*Exercise requirements*:
Please give the lines below again exactly as they stand, from the one that contains "Where should I" up to and including the one that contains "Screen dimensions: 353x291", leaving all pictures out.

*Supplied data*:
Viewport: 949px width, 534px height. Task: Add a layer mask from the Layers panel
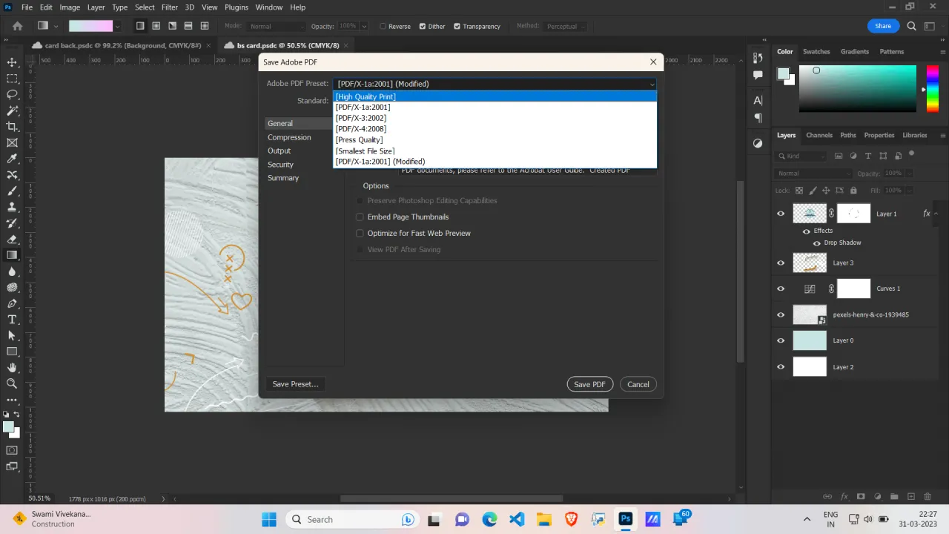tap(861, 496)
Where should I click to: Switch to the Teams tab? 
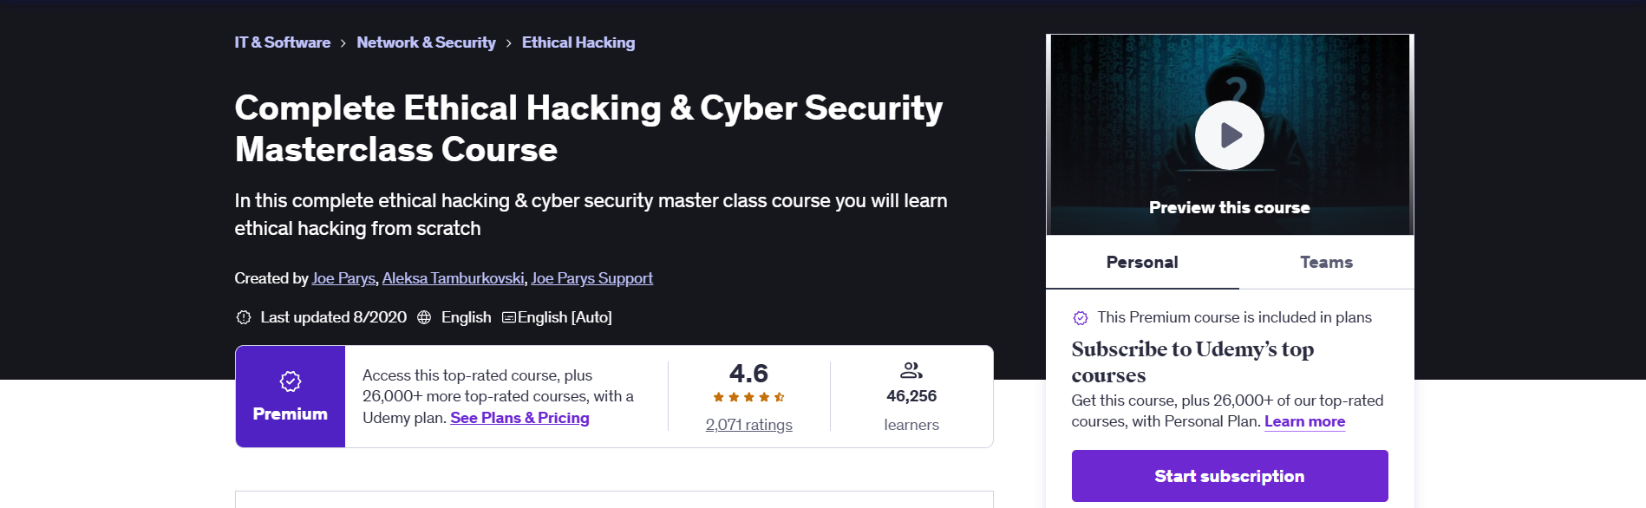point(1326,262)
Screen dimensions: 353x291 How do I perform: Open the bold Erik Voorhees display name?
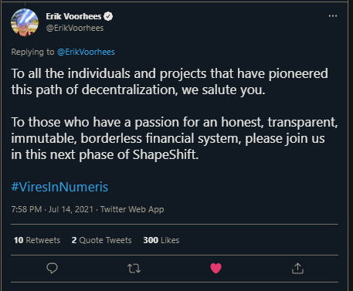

--

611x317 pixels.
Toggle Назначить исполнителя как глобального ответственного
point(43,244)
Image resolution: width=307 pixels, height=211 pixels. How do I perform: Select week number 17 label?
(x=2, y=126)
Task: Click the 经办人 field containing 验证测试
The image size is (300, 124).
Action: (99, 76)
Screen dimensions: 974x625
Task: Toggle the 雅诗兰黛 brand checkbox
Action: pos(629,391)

*Written response*:
Where should I click to: Switch to the Teams tab? 
point(1326,262)
Screen dimensions: 353x291 How do I perform: Open the bold Erik Voorhees display name?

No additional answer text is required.